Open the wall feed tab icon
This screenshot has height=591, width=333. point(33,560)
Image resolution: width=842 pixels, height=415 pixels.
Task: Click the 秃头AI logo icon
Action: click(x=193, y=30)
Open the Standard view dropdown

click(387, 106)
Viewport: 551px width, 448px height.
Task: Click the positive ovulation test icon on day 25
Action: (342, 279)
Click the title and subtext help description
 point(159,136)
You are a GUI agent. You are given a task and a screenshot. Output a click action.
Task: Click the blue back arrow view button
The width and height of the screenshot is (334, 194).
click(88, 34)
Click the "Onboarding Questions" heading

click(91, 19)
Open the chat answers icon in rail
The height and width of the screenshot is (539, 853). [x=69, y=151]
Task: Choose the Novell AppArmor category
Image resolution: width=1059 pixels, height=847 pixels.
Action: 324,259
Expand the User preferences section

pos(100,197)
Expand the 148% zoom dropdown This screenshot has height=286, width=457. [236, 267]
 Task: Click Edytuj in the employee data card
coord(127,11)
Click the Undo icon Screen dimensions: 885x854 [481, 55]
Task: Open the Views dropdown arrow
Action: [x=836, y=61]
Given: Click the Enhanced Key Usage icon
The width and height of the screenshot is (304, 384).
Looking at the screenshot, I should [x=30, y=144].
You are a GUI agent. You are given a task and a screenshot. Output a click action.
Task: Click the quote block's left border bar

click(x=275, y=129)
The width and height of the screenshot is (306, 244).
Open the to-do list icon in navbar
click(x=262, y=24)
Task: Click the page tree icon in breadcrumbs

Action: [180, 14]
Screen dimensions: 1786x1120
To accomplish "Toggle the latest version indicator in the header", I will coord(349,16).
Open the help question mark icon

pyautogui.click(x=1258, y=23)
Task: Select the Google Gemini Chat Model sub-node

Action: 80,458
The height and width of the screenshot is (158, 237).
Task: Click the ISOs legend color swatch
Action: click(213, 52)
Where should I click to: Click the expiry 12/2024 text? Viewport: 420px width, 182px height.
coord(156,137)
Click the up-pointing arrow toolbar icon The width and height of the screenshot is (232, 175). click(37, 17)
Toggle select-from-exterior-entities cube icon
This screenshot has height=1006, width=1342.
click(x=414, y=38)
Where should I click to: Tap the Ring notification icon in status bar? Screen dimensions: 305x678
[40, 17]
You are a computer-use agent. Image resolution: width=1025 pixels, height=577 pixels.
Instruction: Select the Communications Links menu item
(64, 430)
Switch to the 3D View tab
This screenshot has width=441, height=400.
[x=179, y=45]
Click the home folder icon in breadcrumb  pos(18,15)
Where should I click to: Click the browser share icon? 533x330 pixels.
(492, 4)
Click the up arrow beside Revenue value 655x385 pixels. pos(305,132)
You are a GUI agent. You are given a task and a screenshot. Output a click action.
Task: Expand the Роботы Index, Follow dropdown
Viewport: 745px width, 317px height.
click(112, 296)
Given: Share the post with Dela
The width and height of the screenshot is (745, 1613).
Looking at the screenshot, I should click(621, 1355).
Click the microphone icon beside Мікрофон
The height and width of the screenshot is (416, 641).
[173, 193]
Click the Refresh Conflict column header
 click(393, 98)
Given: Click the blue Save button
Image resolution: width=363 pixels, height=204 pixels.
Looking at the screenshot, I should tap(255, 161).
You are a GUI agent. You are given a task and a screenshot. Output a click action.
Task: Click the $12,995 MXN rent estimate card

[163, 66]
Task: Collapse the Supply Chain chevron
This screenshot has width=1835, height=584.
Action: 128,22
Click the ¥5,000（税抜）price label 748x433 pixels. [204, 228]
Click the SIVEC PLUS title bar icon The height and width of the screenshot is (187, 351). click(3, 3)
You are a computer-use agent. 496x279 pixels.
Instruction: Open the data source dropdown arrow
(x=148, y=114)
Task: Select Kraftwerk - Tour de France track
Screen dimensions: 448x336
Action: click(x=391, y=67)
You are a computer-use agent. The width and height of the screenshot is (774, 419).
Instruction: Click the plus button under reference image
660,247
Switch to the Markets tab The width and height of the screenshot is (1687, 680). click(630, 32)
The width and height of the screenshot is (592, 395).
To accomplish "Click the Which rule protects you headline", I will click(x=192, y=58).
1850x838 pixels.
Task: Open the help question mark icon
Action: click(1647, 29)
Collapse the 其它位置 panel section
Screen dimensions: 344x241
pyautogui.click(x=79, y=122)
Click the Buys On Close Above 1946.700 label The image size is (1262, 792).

◇ ◇ ◇ ◇

Required work: Lay out the material above as a Markdown table with two columns, No. and Line: one row for each nonblank line, numbered in order.

The reply:
| No. | Line |
|---|---|
| 1 | Open the wall feed tab icon |
| 2 | This screenshot has height=591, width=333. point(33,560) |
| 3 | Image resolution: width=842 pixels, height=415 pixels. |
| 4 | Task: Click the 秃头AI logo icon |
| 5 | Action: click(x=193, y=30) |
| 6 | Open the Standard view dropdown |
| 7 | click(387, 106) |
| 8 | Viewport: 551px width, 448px height. |
| 9 | Task: Click the positive ovulation test icon on day 25 |
| 10 | Action: (342, 279) |
| 11 | Click the title and subtext help description |
| 12 |  point(159,136) |
| 13 | You are a GUI agent. You are given a task and a screenshot. Output a click action. |
| 14 | Task: Click the blue back arrow view button |
| 15 | The width and height of the screenshot is (334, 194). |
| 16 | click(88, 34) |
| 17 | Click the "Onboarding Questions" heading |
| 18 | click(91, 19) |
| 19 | Open the chat answers icon in rail |
| 20 | The height and width of the screenshot is (539, 853). [x=69, y=151] |
| 21 | Task: Choose the Novell AppArmor category |
| 22 | Image resolution: width=1059 pixels, height=847 pixels. |
| 23 | Action: 324,259 |
| 24 | Expand the User preferences section |
| 25 | pos(100,197) |
| 26 | Expand the 148% zoom dropdown This screenshot has height=286, width=457. [236, 267] |
| 27 |  Task: Click Edytuj in the employee data card |
| 28 | coord(127,11) |
| 29 | Click the Undo icon Screen dimensions: 885x854 [481, 55] |
| 30 | Task: Open the Views dropdown arrow |
| 31 | Action: [x=836, y=61] |
| 32 | Given: Click the Enhanced Key Usage icon |
| 33 | The width and height of the screenshot is (304, 384). |
| 34 | Looking at the screenshot, I should [x=30, y=144]. |
| 35 | You are a GUI agent. You are given a task and a screenshot. Output a click action. |
| 36 | Task: Click the quote block's left border bar |
| 37 | click(x=275, y=129) |
| 38 | The width and height of the screenshot is (306, 244). |
| 39 | Open the to-do list icon in navbar |
| 40 | click(x=262, y=24) |
| 41 | Task: Click the page tree icon in breadcrumbs |
| 42 | Action: [180, 14] |
| 43 | Screen dimensions: 1786x1120 |
| 44 | To accomplish "Toggle the latest version indicator in the header", I will coord(349,16). |
| 45 | Open the help question mark icon |
| 46 | pyautogui.click(x=1258, y=23) |
| 47 | Task: Select the Google Gemini Chat Model sub-node |
| 48 | Action: 80,458 |
| 49 | The height and width of the screenshot is (158, 237). |
| 50 | Task: Click the ISOs legend color swatch |
| 51 | Action: click(213, 52) |
| 52 | Where should I click to: Click the expiry 12/2024 text? Viewport: 420px width, 182px height. |
| 53 | coord(156,137) |
| 54 | Click the up-pointing arrow toolbar icon The width and height of the screenshot is (232, 175). click(37, 17) |
| 55 | Toggle select-from-exterior-entities cube icon |
| 56 | This screenshot has height=1006, width=1342. |
| 57 | click(x=414, y=38) |
| 58 | Where should I click to: Tap the Ring notification icon in status bar? Screen dimensions: 305x678 |
| 59 | [40, 17] |
| 60 | You are a computer-use agent. Image resolution: width=1025 pixels, height=577 pixels. |
| 61 | Instruction: Select the Communications Links menu item |
| 62 | (64, 430) |
| 63 | Switch to the 3D View tab |
| 64 | This screenshot has width=441, height=400. |
| 65 | [x=179, y=45] |
| 66 | Click the home folder icon in breadcrumb  pos(18,15) |
| 67 | Where should I click to: Click the browser share icon? 533x330 pixels. |
| 68 | (492, 4) |
| 69 | Click the up arrow beside Revenue value 655x385 pixels. pos(305,132) |
| 70 | You are a GUI agent. You are given a task and a screenshot. Output a click action. |
| 71 | Task: Expand the Роботы Index, Follow dropdown |
| 72 | Viewport: 745px width, 317px height. |
| 73 | click(112, 296) |
| 74 | Given: Share the post with Dela |
| 75 | The width and height of the screenshot is (745, 1613). |
| 76 | Looking at the screenshot, I should click(621, 1355). |
| 77 | Click the microphone icon beside Мікрофон |
| 78 | The height and width of the screenshot is (416, 641). |
| 79 | [173, 193] |
| 80 | Click the Refresh Conflict column header |
| 81 |  click(393, 98) |
| 82 | Given: Click the blue Save button |
| 83 | Image resolution: width=363 pixels, height=204 pixels. |
| 84 | Looking at the screenshot, I should tap(255, 161). |
| 85 | You are a GUI agent. You are given a task and a screenshot. Output a click action. |
| 86 | Task: Click the $12,995 MXN rent estimate card |
| 87 | [163, 66] |
| 88 | Task: Collapse the Supply Chain chevron |
| 89 | This screenshot has width=1835, height=584. |
| 90 | Action: 128,22 |
| 91 | Click the ¥5,000（税抜）price label 748x433 pixels. [204, 228] |
| 92 | Click the SIVEC PLUS title bar icon The height and width of the screenshot is (187, 351). click(3, 3) |
| 93 | You are a computer-use agent. 496x279 pixels. |
| 94 | Instruction: Open the data source dropdown arrow |
| 95 | (x=148, y=114) |
| 96 | Task: Select Kraftwerk - Tour de France track |
| 97 | Screen dimensions: 448x336 |
| 98 | Action: click(x=391, y=67) |
| 99 | You are a computer-use agent. The width and height of the screenshot is (774, 419). |
| 100 | Instruction: Click the plus button under reference image |
| 101 | 660,247 |
| 102 | Switch to the Markets tab The width and height of the screenshot is (1687, 680). click(630, 32) |
| 103 | The width and height of the screenshot is (592, 395). |
| 104 | To accomplish "Click the Which rule protects you headline", I will click(x=192, y=58). |
| 105 | 1850x838 pixels. |
| 106 | Task: Open the help question mark icon |
| 107 | Action: click(1647, 29) |
| 108 | Collapse the 其它位置 panel section |
| 109 | Screen dimensions: 344x241 |
| 110 | pyautogui.click(x=79, y=122) |
| 111 | Click the Buys On Close Above 1946.700 label The image size is (1262, 792). |